Fino al finale del falso Joker, ho passato tutte le recensione ad infamare ogni capitolo di Harley Quinn. La nostra pazza amica si trovava in situazioni insensate, passando tempo a non fare nulla di nulla, annoiando il lettore. Anche se il due capitoli degli albi 15 e 16 non sono entusiasmanti, almeno mi sono trovato di fronte qualcosa un po’ di più sensato, ma sempre, a mio avviso, scritto in maniera posticcia.

Tutto parte con l’arrivo di un nuovo avversario, sulla carta troppo forte, adatto in realtà a scontrarsi con la Justice League, e non con Harley. Finalmente la caratterizzazione “folle” del personaggio trova un suo senso, poiché sarà quella l’arma più forte.

Ancora poco chiara è la volontà di avere anticipato quella che dovrebbe diventare la run importante, che per ora si muove come sottotrama, senza aver ancora avuto nulla a che fare con Quinn. Inoltre si aggiunte una nuova sottotrama, che è totalmente distante da Harley.

Suicide Squad si risolleva, gli ultimi albi mi avevano deluso, ma questi due invece sono molto intriganti. La Squadra è devastata dalle lotte interne, Halrey è furiosa, Deadshoot sembra ormai perso, Boomerang è in piena crisi, Croc e Incantatrice se ne lavano le mani. Katana e Flag in mano a Rustam.
Eppure tutto va come deve andare. Il puzzle si costruisce saldamente prendendosi il giusto tempo, senza fretta ma anche senza calma.
Due capitoli che leggerete di corsa.
Ah, Romita Jr sembra il disegnatore ideale per questa storia.

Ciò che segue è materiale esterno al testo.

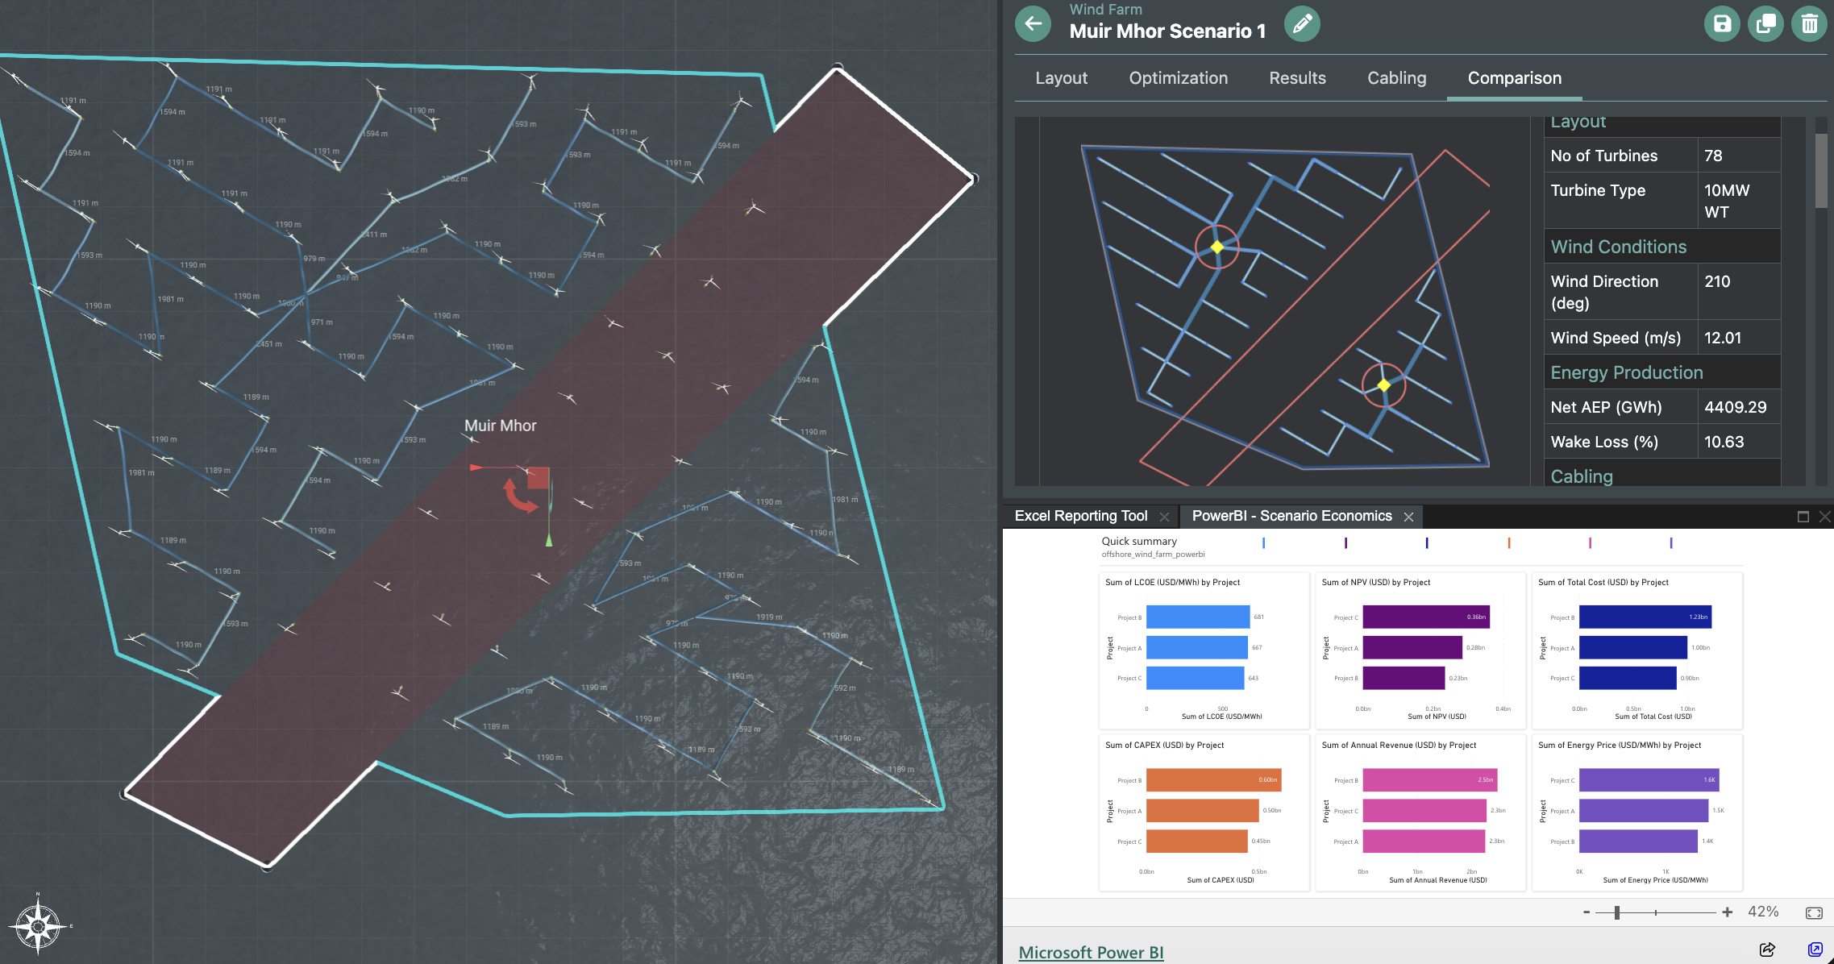Screen dimensions: 1834x964
Task: Open the Cabling tab
Action: 1396,78
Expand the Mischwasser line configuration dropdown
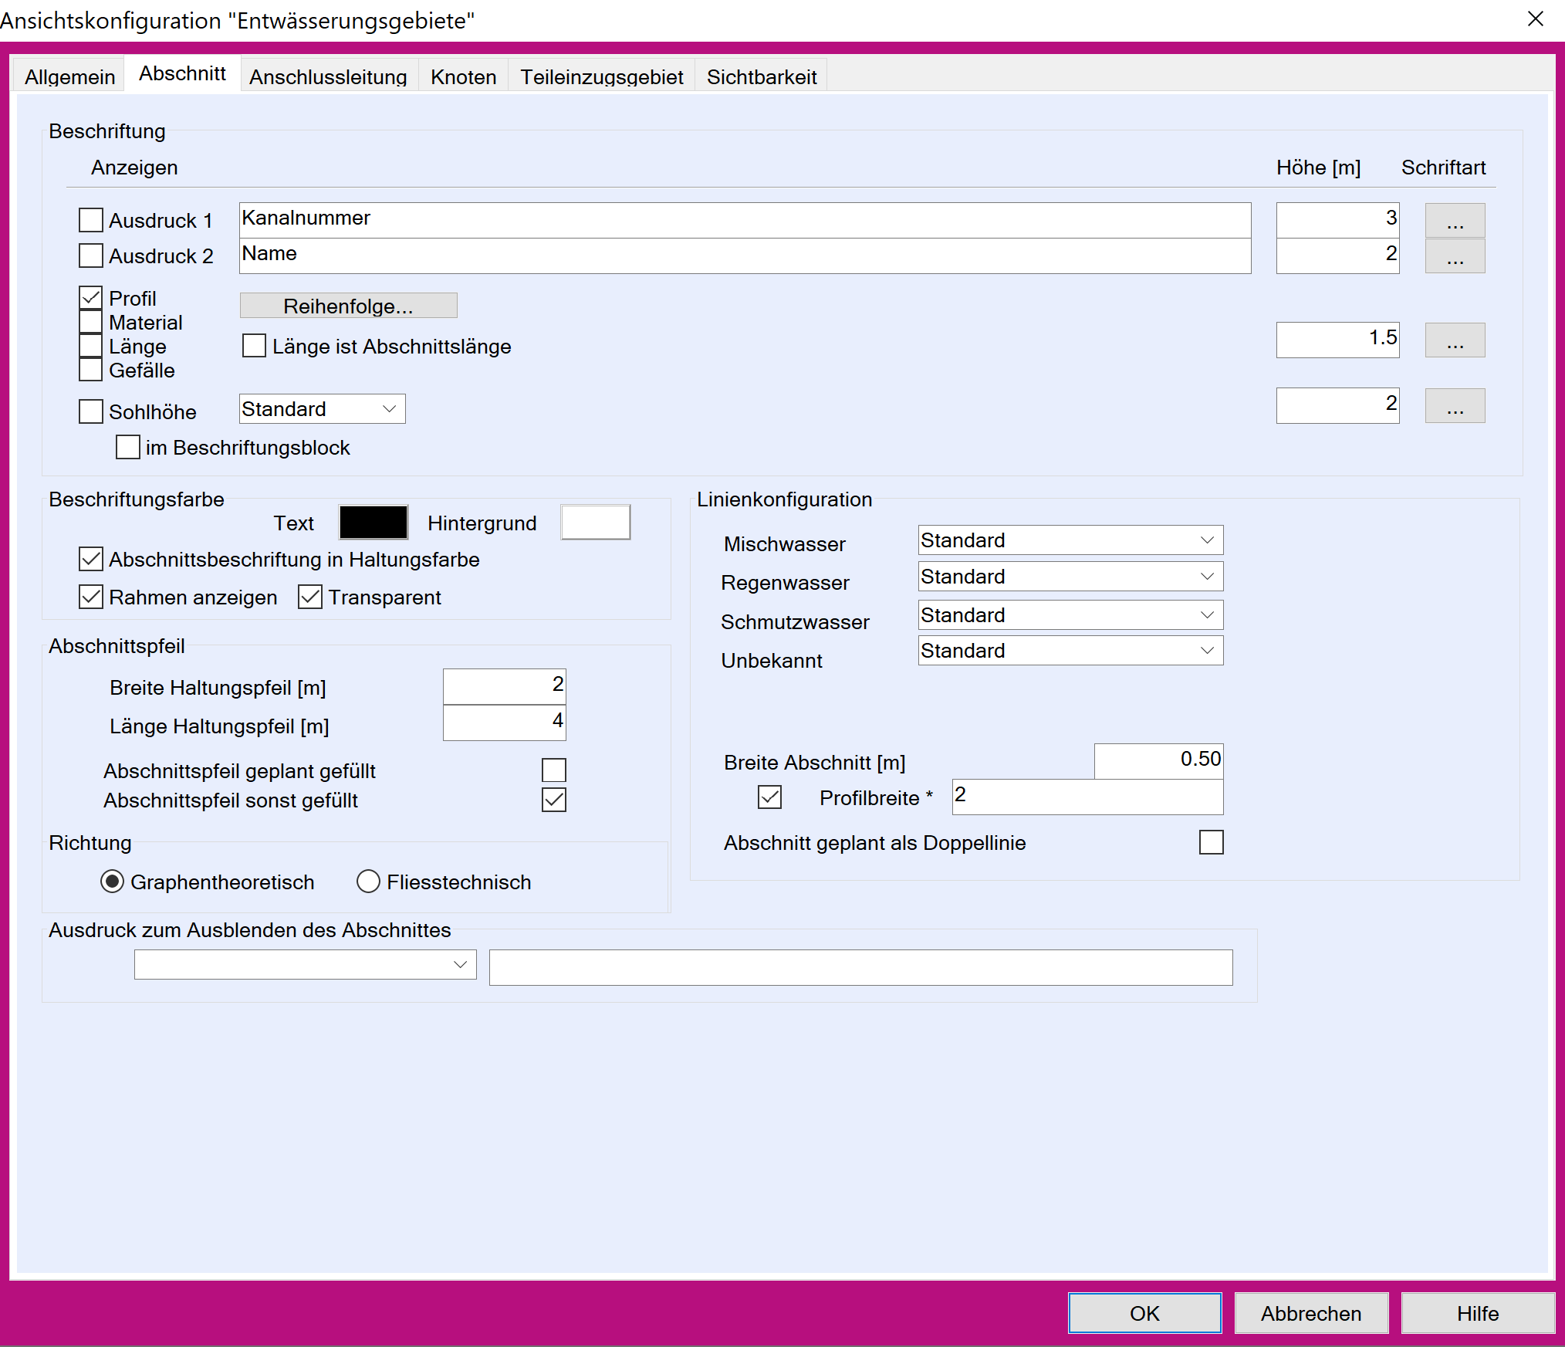This screenshot has width=1565, height=1347. click(1070, 540)
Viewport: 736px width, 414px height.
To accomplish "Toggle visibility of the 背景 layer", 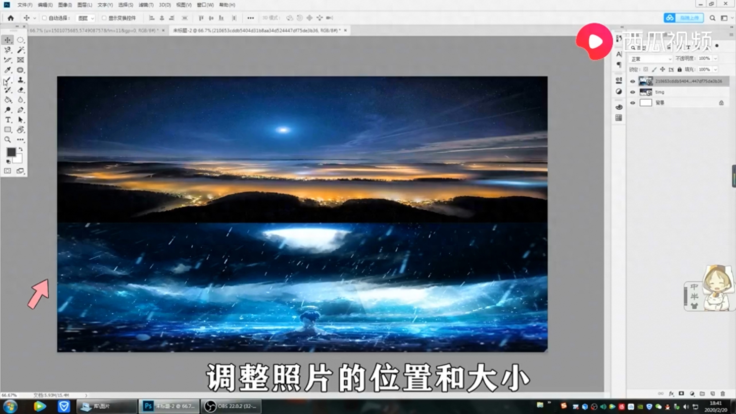I will tap(633, 103).
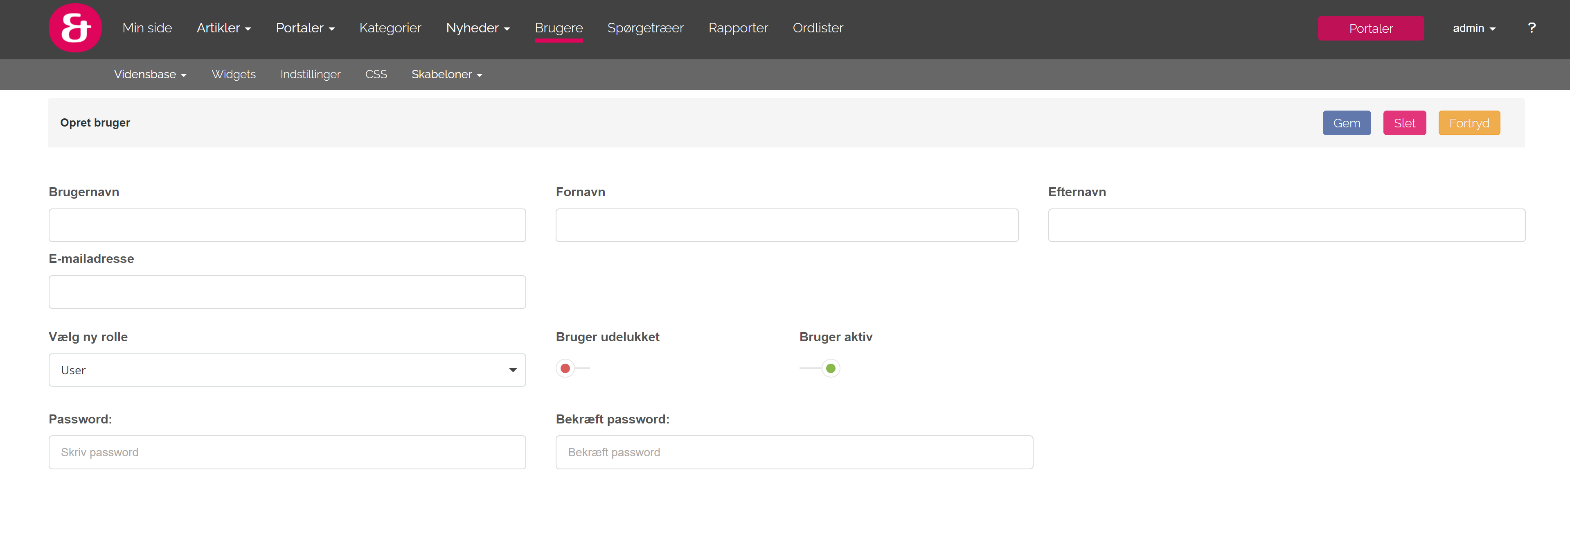Open the Nyheder dropdown menu

click(477, 28)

Deathstroke mantiene sempre un livello alto, ma non per questo si salva da una leggera discesa. Forse dettata semplicemente dalla potenza delle capitoli precedenti. Sembra tutto troppo ripetitivo. I rapporti con i due figli per ora non si smuovono, se non per un colpo di scena che però non ha ancora influito direttamente. C’è da dire che i colpi di scena non mancano nella vita di Slade.